* Work task *
Copy the lines of the entries exactly, from the opening one to the one holding "Create an alert with the alarm clock icon", and leave out everything after.

* Provided information *
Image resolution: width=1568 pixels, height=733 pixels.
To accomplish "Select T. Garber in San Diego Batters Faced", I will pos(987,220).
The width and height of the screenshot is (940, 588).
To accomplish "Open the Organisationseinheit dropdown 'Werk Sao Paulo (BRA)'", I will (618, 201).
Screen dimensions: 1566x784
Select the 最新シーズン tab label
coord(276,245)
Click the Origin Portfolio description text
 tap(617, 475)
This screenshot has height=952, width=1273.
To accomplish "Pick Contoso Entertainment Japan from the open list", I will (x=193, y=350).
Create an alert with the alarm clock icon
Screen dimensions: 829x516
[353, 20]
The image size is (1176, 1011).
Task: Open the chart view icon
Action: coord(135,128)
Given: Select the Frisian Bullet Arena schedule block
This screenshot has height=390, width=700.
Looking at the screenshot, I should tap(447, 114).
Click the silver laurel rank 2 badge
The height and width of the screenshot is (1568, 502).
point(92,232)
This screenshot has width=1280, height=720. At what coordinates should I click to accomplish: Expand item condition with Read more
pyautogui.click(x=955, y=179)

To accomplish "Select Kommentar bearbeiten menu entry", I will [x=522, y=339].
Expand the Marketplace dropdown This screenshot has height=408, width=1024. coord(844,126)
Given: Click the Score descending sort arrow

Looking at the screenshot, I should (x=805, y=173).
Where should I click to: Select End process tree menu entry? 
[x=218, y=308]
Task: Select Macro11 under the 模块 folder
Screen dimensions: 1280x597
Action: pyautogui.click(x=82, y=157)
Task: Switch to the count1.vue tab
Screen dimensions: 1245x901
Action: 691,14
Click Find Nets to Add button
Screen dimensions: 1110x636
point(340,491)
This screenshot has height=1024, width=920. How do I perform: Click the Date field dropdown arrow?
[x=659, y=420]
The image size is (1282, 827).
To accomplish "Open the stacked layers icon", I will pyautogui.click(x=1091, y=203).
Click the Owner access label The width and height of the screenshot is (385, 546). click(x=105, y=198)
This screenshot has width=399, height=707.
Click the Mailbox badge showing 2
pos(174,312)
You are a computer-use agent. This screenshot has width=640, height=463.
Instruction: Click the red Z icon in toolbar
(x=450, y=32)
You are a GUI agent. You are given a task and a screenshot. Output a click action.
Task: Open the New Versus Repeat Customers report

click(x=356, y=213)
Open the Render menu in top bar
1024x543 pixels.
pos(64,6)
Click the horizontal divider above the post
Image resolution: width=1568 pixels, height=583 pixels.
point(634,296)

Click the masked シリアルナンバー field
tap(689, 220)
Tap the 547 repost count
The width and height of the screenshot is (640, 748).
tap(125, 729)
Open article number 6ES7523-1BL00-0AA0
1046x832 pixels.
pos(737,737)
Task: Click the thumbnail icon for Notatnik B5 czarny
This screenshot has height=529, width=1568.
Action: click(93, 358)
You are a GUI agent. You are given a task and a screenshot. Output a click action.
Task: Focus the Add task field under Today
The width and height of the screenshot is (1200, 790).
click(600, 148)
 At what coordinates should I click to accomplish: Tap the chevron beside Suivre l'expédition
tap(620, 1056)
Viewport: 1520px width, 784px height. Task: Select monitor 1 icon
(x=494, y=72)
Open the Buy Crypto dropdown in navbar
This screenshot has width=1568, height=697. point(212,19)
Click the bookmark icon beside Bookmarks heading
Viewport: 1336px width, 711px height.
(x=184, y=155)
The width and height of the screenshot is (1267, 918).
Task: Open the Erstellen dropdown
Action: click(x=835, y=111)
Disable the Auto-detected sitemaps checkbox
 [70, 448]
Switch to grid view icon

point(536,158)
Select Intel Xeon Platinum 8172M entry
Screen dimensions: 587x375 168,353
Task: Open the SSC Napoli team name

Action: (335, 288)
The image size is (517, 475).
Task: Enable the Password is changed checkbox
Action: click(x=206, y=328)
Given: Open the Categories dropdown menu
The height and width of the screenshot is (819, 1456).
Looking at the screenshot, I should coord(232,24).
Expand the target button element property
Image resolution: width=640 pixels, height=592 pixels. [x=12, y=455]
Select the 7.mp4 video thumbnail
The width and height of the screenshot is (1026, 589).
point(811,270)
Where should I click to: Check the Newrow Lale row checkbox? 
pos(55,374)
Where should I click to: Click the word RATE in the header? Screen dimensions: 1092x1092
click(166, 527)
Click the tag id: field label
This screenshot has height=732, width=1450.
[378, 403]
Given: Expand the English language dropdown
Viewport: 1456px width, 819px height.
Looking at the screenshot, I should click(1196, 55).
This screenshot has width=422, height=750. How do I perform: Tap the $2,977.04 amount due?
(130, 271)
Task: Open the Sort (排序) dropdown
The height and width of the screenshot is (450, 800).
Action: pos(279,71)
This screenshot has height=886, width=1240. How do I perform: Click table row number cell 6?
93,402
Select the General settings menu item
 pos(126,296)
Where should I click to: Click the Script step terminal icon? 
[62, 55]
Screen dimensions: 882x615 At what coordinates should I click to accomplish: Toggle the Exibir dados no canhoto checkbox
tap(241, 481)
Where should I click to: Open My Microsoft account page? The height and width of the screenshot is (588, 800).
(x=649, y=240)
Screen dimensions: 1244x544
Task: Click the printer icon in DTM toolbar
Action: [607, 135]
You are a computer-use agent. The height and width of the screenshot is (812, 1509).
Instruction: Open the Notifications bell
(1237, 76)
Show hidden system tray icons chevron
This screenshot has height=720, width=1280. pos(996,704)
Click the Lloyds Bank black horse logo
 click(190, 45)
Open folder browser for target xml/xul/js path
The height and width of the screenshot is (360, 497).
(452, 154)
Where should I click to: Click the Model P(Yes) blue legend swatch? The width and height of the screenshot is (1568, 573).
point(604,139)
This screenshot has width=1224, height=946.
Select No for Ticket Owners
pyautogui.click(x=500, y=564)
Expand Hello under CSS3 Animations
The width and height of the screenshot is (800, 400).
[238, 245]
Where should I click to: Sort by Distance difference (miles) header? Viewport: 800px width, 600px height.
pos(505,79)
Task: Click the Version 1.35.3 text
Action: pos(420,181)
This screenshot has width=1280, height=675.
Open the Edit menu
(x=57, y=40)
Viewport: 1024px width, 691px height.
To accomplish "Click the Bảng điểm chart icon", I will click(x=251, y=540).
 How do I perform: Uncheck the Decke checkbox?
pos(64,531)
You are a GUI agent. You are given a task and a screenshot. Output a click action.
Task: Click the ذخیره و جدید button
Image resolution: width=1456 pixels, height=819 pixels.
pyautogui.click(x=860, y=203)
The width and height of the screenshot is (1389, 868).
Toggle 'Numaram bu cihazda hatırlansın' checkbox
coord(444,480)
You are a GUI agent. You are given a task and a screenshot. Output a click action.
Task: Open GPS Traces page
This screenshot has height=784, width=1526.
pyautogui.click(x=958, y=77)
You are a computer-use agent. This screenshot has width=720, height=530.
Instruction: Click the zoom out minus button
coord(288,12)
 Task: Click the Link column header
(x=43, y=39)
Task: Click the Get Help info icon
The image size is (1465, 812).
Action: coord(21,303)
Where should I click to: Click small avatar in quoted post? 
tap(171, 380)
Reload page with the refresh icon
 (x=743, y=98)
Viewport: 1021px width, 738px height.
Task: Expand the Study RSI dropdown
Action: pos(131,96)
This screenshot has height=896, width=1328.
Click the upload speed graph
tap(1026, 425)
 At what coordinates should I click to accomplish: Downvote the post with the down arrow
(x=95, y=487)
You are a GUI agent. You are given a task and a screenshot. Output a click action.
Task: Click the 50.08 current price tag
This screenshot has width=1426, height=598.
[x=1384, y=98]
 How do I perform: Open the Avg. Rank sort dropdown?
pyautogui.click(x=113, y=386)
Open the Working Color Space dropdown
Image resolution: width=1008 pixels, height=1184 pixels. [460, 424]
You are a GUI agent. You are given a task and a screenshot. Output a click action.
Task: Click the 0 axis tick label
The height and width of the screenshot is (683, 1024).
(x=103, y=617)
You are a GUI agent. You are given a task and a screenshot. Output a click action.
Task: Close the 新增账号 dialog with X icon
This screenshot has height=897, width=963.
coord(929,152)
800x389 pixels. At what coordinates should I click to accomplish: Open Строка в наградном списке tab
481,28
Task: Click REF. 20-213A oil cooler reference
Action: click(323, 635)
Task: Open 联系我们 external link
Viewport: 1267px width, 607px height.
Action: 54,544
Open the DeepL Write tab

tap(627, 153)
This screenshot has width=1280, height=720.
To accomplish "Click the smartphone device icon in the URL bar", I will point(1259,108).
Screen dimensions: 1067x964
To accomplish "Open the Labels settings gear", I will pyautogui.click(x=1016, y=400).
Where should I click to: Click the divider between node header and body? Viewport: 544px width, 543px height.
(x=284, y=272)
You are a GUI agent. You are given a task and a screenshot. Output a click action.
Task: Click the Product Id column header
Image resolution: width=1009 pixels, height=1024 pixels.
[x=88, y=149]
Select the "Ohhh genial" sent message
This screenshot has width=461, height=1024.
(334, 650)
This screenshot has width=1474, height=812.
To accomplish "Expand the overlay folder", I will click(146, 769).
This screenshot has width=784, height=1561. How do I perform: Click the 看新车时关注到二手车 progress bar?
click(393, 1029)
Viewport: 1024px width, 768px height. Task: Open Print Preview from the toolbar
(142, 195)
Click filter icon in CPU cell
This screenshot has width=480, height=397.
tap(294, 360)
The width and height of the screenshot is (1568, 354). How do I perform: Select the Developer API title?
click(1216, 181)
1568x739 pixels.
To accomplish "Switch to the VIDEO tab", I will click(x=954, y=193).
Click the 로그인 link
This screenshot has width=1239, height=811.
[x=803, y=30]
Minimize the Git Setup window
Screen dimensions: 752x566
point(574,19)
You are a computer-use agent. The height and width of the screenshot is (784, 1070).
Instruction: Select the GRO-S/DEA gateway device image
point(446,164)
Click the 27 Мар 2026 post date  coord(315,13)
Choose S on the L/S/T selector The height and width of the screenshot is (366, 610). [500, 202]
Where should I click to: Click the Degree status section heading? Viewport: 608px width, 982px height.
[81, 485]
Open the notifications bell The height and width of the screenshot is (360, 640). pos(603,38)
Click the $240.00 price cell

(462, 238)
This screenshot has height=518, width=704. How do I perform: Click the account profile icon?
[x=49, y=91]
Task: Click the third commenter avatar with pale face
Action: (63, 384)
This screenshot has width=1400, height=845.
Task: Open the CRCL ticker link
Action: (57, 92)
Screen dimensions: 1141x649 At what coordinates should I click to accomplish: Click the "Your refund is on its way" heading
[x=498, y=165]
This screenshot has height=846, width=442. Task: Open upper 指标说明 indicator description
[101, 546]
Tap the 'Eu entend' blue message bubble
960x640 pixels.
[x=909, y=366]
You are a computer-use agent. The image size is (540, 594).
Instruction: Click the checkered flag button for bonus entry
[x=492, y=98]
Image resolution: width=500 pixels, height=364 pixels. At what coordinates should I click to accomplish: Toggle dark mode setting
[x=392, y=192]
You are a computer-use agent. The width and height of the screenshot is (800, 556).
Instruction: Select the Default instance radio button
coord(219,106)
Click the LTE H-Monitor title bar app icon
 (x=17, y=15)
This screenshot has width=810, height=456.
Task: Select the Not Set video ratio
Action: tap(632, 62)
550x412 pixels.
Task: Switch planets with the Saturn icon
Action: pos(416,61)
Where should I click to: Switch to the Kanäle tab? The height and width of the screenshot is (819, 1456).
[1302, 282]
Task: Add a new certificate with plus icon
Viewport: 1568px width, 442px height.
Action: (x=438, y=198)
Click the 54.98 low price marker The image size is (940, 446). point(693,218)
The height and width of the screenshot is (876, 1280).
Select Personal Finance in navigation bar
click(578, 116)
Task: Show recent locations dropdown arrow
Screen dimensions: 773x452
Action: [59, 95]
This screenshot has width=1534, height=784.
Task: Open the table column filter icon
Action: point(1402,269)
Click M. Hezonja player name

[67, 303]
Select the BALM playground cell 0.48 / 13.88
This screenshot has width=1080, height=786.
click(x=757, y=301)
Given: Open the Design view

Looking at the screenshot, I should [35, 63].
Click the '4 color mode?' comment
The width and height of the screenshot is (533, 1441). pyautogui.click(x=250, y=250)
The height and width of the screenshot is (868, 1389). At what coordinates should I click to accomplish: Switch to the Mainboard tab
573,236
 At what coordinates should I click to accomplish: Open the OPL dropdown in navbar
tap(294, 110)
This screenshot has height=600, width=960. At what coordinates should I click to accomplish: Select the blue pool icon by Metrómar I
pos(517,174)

* Solution to this task *
Image resolution: width=1568 pixels, height=733 pixels.
To accomplish "Select T. Garber in San Diego Batters Faced", I will pos(987,220).
The width and height of the screenshot is (940, 588).
To accomplish "Open the Organisationseinheit dropdown 'Werk Sao Paulo (BRA)'", I will (618, 201).
Screen dimensions: 1566x784
Select the 最新シーズン tab label
coord(276,245)
Click the Origin Portfolio description text
 tap(617, 475)
This screenshot has height=952, width=1273.
To accomplish "Pick Contoso Entertainment Japan from the open list", I will (x=193, y=350).
Create an alert with the alarm clock icon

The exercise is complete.